Orang-orang akan berkunjung dan meminjam uang. Namun, momen peminjaman ini bisa menjadi dilema. Jika kita tidak memberikan pinjaman, mereka mungkin akan menganggap kita tidak baik, tetapi jika kita memberikan pinjaman, mereka mungkin akan datang lagi tanpa mengembalikan pinjaman sebelumnya.
Selain uang, hal yang sering dipinjam di desa adalah barang-barang dan peralatan rumah tangga. Masalahnya, barang-barang yang dipinjam sering kali tidak memiliki tanggal pengembalian yang jelas.
Ketika seseorang tidak dapat beradaptasi dengan kebiasaan pinjam-meminjam ini, maka mereka bisa mengalami stres dan bahkan isolasi sosial.
3. Urusan Adat yang Tidak Pernah Berakhir dan Selalu Muncul
Masalah terbesar yang sering kali tidak disebutkan dalam pengalaman orang-orang yang mengalami gentrifikasi adalah bagaimana mereka terlibat dalam urusan adat di desa.
Di desa, konsep keluarga memiliki arti yang sangat penting.

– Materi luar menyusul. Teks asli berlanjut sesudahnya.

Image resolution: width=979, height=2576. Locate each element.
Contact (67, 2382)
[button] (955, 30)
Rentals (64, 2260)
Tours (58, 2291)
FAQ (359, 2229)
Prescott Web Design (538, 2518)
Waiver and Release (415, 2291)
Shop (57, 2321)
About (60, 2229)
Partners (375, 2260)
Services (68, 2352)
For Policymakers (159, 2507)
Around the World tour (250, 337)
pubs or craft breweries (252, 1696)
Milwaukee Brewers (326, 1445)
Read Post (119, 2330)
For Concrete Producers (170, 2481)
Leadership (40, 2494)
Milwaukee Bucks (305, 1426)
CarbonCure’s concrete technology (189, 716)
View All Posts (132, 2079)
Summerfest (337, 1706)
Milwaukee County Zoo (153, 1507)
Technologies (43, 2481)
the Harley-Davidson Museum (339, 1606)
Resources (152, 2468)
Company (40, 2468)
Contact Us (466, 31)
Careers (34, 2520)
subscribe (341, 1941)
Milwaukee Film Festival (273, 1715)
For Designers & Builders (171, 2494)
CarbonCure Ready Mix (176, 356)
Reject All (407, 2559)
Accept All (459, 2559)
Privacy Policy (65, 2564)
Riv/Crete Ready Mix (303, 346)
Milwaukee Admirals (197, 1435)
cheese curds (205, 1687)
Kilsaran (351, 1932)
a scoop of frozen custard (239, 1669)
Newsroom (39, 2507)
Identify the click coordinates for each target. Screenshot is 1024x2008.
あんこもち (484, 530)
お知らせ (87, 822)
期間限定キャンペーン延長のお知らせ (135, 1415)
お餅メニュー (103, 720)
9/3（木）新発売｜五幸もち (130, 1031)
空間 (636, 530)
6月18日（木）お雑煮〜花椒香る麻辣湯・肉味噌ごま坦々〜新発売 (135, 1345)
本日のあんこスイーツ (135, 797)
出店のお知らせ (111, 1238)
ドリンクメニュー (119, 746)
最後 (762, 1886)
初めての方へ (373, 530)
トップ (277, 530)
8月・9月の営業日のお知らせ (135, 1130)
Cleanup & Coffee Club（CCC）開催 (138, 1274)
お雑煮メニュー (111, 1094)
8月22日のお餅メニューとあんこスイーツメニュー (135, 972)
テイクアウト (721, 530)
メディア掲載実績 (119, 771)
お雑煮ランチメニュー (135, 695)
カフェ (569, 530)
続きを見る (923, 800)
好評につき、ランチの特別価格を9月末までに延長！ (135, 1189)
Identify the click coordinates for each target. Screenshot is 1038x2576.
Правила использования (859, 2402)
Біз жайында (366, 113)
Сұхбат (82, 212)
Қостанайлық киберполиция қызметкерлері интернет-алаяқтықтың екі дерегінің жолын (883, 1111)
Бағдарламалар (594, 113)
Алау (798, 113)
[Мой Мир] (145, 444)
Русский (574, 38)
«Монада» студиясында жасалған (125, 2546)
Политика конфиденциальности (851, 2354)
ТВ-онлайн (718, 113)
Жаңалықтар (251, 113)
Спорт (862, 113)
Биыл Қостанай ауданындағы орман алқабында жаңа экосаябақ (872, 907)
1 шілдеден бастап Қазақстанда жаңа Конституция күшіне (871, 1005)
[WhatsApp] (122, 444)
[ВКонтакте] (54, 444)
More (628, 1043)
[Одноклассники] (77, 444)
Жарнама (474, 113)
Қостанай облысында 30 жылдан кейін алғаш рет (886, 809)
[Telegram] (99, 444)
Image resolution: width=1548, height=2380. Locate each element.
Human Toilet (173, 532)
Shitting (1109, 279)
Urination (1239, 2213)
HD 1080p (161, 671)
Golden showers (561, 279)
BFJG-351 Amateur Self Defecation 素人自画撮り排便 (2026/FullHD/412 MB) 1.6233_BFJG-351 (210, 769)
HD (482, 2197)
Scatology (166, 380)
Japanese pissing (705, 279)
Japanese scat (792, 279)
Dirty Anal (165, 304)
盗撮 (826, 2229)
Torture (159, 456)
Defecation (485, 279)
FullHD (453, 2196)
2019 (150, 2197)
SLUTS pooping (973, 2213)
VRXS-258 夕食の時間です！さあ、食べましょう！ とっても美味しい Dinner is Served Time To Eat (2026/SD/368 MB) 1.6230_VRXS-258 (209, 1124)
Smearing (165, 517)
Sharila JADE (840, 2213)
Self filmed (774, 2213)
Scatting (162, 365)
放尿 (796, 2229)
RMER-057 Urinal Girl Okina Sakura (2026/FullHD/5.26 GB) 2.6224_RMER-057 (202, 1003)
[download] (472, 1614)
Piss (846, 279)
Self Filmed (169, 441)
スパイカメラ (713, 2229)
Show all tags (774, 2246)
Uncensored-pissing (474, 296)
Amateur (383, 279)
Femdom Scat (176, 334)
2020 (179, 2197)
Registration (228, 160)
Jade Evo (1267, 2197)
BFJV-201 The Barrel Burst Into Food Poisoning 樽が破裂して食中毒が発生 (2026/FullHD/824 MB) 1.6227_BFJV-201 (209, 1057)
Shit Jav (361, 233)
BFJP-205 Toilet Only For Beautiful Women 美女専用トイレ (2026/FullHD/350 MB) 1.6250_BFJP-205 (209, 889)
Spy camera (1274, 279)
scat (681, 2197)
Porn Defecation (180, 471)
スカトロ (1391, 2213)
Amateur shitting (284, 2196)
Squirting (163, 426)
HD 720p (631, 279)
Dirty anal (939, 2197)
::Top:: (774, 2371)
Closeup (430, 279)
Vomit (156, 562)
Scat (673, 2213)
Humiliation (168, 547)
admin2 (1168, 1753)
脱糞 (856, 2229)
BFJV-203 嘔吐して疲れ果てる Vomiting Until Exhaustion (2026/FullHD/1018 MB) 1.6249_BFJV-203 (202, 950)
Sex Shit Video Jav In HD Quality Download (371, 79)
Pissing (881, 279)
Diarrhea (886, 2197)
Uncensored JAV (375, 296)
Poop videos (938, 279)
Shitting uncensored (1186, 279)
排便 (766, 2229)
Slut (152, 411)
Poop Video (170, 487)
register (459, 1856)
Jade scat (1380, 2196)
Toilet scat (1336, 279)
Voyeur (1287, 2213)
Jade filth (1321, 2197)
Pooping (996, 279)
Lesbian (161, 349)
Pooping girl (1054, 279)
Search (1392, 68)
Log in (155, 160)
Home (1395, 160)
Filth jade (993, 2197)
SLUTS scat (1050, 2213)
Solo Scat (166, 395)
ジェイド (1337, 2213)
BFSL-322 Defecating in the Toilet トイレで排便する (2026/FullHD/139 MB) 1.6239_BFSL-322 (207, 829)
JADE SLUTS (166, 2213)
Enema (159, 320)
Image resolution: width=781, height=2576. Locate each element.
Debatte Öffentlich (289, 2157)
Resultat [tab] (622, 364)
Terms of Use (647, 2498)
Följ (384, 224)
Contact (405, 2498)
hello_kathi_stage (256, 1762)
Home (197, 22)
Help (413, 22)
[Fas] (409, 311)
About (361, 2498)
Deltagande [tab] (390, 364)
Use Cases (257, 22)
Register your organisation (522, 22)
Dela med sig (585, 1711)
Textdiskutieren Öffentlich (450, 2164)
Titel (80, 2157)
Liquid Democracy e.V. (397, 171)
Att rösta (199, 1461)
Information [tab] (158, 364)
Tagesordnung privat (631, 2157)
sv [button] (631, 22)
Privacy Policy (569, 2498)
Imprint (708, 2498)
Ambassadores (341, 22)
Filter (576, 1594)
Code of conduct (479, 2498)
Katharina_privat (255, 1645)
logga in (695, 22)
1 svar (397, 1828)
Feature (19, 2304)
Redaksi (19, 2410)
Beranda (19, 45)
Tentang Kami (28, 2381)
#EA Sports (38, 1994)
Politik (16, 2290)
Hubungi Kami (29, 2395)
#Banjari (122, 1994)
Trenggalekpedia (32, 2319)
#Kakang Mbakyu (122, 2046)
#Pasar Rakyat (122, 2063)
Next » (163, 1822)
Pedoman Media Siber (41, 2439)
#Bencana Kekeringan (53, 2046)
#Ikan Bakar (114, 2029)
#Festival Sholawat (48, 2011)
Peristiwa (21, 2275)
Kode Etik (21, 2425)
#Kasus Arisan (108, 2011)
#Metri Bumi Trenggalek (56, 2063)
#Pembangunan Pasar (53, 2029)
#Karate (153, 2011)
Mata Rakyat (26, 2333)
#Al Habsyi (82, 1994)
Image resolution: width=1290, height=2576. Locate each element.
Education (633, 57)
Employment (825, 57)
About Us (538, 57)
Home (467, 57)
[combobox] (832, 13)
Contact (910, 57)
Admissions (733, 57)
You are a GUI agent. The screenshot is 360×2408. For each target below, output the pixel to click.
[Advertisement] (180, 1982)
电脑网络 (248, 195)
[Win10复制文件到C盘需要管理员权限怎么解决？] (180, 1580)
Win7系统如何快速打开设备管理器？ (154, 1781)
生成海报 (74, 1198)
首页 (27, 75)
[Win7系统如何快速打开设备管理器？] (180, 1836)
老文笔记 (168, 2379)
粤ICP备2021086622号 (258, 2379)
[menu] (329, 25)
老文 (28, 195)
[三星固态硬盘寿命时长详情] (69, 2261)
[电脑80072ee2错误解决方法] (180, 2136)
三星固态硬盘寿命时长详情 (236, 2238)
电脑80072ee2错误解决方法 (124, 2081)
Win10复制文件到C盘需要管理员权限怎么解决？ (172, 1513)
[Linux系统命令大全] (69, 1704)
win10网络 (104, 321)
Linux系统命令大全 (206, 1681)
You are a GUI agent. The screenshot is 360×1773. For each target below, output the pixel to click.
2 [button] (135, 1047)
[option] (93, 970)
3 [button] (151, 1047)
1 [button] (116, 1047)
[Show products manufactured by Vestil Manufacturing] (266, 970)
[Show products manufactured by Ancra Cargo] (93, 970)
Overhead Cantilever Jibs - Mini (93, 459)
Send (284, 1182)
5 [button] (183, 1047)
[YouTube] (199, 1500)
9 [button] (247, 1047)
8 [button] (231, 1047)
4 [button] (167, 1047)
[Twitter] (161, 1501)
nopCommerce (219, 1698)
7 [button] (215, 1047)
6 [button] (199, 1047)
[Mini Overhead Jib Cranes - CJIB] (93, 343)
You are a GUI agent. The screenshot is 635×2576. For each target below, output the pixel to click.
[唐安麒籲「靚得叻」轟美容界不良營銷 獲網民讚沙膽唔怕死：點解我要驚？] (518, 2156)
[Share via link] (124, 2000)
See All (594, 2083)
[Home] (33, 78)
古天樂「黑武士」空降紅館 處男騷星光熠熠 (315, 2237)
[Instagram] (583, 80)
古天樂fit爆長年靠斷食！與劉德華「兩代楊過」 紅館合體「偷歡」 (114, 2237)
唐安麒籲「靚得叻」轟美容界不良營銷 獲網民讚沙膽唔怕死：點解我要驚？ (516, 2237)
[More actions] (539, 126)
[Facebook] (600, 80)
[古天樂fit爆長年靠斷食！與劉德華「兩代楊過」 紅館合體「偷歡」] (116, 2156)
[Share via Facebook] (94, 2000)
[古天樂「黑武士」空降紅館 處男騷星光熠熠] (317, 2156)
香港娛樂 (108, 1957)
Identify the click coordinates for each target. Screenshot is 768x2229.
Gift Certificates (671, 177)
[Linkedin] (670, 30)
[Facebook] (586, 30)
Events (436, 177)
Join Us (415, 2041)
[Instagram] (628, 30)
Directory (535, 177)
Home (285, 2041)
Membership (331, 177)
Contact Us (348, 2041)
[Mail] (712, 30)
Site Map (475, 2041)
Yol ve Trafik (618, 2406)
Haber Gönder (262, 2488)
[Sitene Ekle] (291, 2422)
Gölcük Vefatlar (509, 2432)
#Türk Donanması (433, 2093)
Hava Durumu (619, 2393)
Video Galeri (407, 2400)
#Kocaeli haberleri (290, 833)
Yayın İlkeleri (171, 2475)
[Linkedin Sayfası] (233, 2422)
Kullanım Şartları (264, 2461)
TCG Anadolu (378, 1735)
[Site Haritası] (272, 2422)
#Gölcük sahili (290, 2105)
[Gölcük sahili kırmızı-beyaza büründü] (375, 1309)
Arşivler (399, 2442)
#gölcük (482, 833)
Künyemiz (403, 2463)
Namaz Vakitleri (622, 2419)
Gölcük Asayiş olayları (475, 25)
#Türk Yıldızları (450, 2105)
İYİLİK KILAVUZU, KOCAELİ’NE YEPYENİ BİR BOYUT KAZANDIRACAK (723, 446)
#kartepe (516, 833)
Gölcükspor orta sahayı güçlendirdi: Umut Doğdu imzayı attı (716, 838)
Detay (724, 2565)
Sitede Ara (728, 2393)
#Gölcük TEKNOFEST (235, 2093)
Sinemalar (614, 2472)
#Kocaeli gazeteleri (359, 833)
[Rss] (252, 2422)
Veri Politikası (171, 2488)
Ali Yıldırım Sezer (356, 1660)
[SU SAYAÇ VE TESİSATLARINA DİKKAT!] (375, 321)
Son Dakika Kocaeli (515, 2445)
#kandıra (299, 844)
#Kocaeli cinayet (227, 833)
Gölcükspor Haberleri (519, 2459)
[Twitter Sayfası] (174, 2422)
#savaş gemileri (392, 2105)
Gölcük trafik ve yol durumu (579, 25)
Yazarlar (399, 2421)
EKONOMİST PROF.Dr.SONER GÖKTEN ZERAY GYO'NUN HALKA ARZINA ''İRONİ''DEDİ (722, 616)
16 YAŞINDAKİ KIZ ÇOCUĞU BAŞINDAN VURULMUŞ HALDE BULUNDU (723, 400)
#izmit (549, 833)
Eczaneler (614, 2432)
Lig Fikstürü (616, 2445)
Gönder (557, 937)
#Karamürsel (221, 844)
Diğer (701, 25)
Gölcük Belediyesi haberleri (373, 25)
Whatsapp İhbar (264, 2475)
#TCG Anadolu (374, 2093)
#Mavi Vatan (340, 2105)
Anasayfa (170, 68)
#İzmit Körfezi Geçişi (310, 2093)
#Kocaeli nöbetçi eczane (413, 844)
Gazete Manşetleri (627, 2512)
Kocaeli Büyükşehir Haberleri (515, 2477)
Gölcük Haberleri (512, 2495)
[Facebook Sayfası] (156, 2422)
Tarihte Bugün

Masyarakat desa sering kali menganggap bahwa semua orang di desa itu seolah-olah merupakan bagian dari keluarga mereka.
Urusan adat dalam desa selalu menjadi bagian dari urusan kolektif. Di sana, orang sudah terbiasa memberi sebagai bentuk solidaritas.Â
Misalnya, dalam acara pemakaman, jika ada beberapa pemakaman dalam waktu yang berdekatan, keluarga harus memberikan sumbangan yang besar, dan ini adalah kewajiban sosial. Dalam situasi seperti ini, jumlah uang yang harus dikeluarkan bisa sangat besar.
Semua masalah ini tidak dapat dihindari dan bisa menciptakan tekanan psikologis dalam konteks gentrifikasi.
Oleh karena itu, sebelum memutuskan untuk mengalami gentrifikasi, penting untuk mempertimbangkan dengan bijak sisi-sisi keuntungan dan kerugian.